[START Record set]

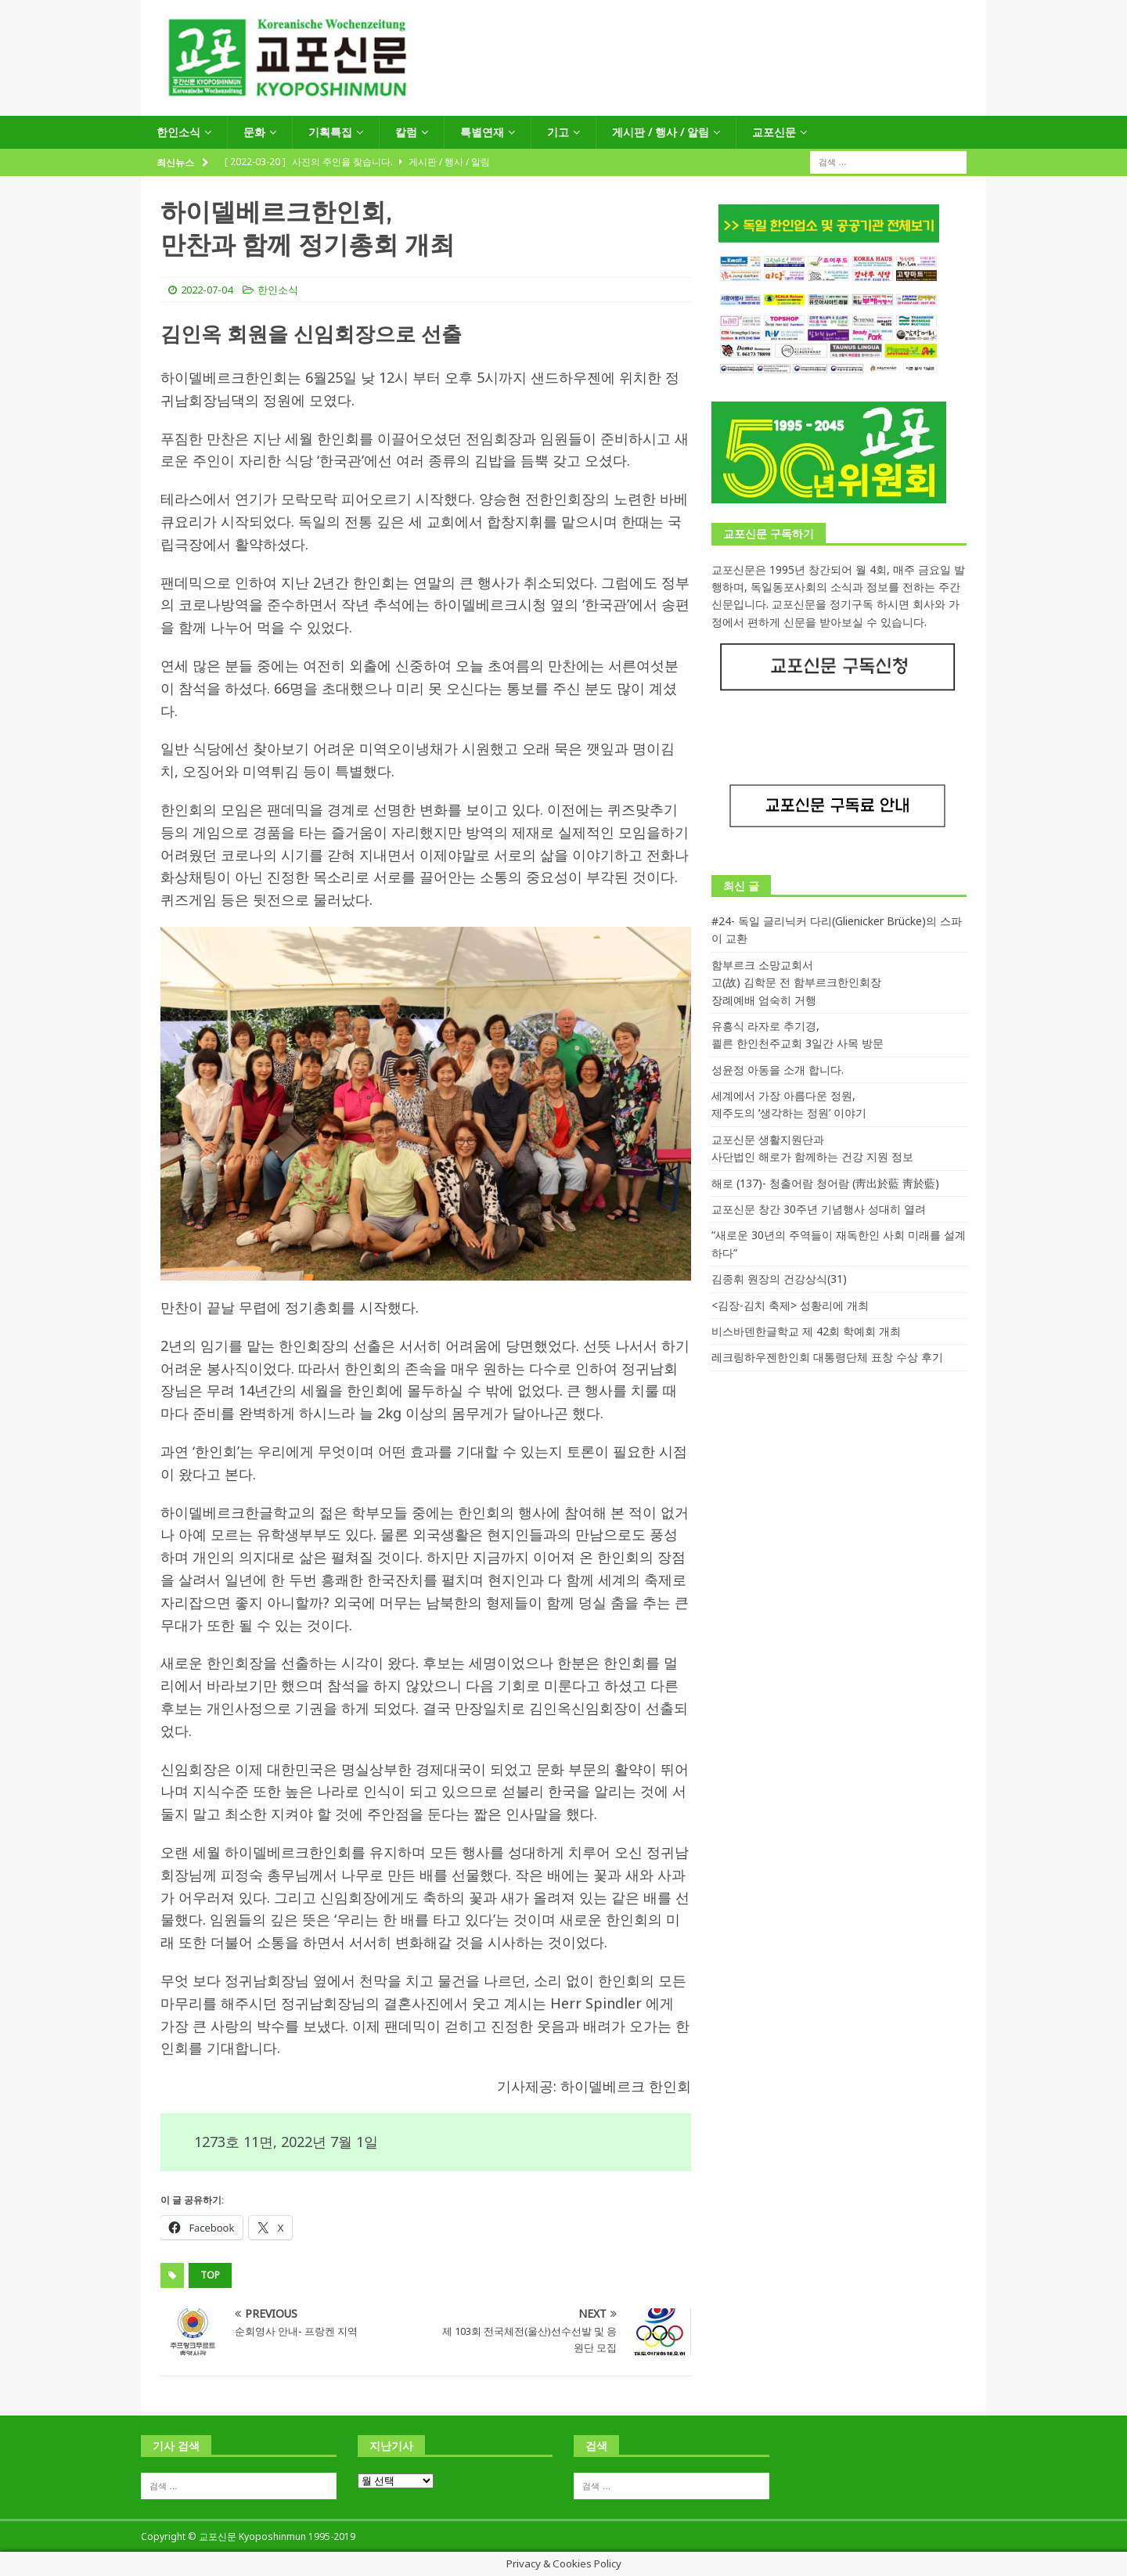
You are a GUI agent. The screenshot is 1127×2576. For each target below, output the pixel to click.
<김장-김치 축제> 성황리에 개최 (790, 1305)
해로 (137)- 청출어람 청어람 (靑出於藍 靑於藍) (825, 1183)
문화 (254, 131)
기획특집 (330, 131)
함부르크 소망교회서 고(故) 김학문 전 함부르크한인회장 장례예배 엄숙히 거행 (796, 982)
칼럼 (406, 131)
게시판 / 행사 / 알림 (660, 131)
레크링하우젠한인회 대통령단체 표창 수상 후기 (827, 1356)
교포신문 (774, 131)
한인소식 (178, 131)
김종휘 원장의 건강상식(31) (779, 1278)
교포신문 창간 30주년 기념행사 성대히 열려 (818, 1209)
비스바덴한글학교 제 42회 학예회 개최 (806, 1331)
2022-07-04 (206, 290)
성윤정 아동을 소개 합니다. (777, 1069)
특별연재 (482, 131)
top (210, 2275)
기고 (558, 131)
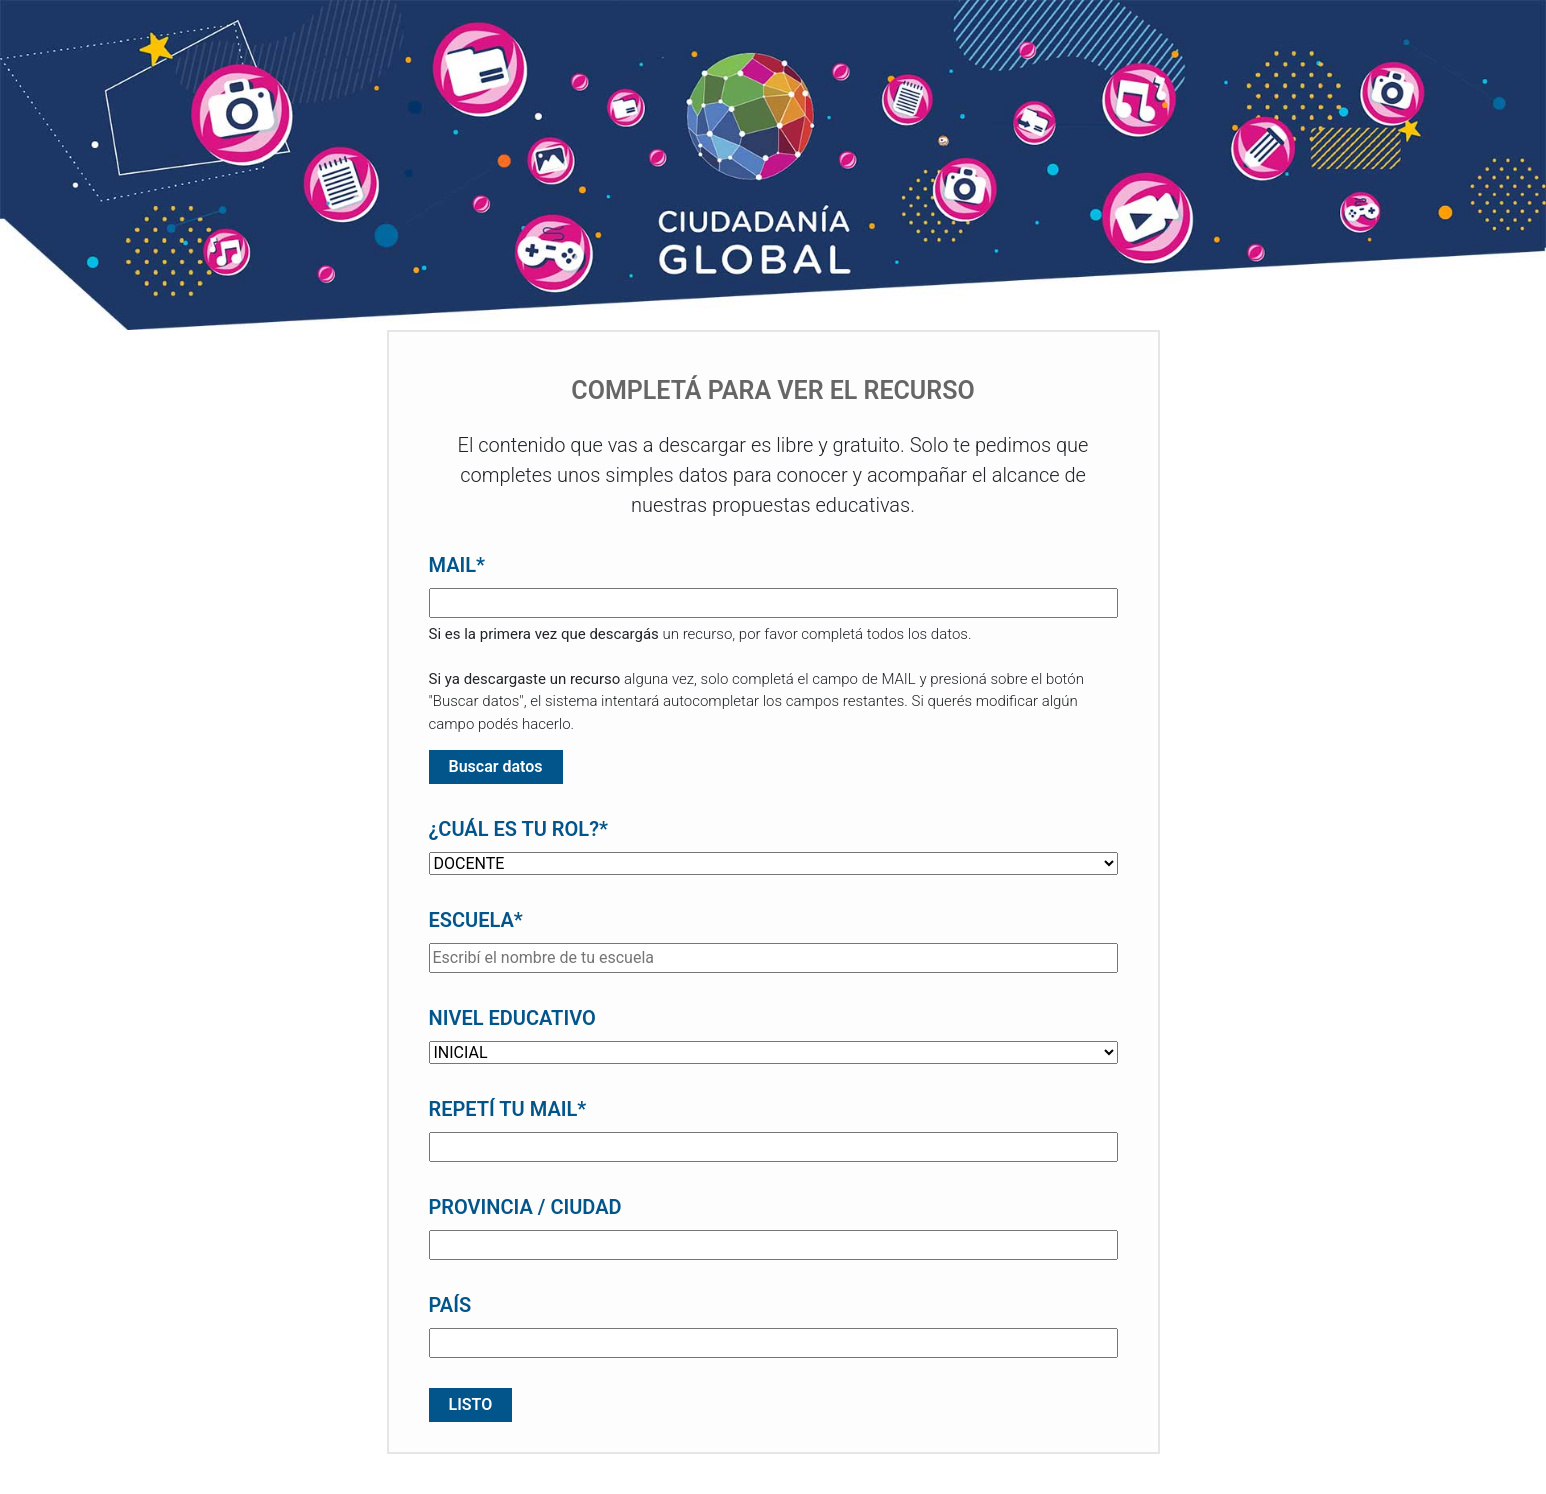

[END Record set]

> Stated problem
Change every occurrence of "교포신문" to "동포신문" in the data above, leaving everything else unchanged, and omit the pictures from your answer.

> Solution for this exercise
You are a GUI agent. The screenshot is 1127×2576. For each target below, output the pixel to click.
<김장-김치 축제> 성황리에 개최 (790, 1305)
해로 (137)- 청출어람 청어람 (靑出於藍 靑於藍) (825, 1183)
문화 (254, 131)
기획특집 (330, 131)
함부르크 소망교회서 고(故) 김학문 전 함부르크한인회장 장례예배 엄숙히 거행 (796, 982)
칼럼 (406, 131)
게시판 / 행사 / 알림 (660, 131)
레크링하우젠한인회 대통령단체 표창 수상 후기 (827, 1356)
동포신문 (774, 131)
한인소식 (178, 131)
김종휘 원장의 건강상식(31) (779, 1278)
동포신문 창간 30주년 기념행사 성대히 열려 (818, 1209)
비스바덴한글학교 제 42회 학예회 개최 (806, 1331)
2022-07-04 (206, 290)
성윤정 아동을 소개 합니다. (777, 1069)
특별연재 (482, 131)
top (210, 2275)
기고 (558, 131)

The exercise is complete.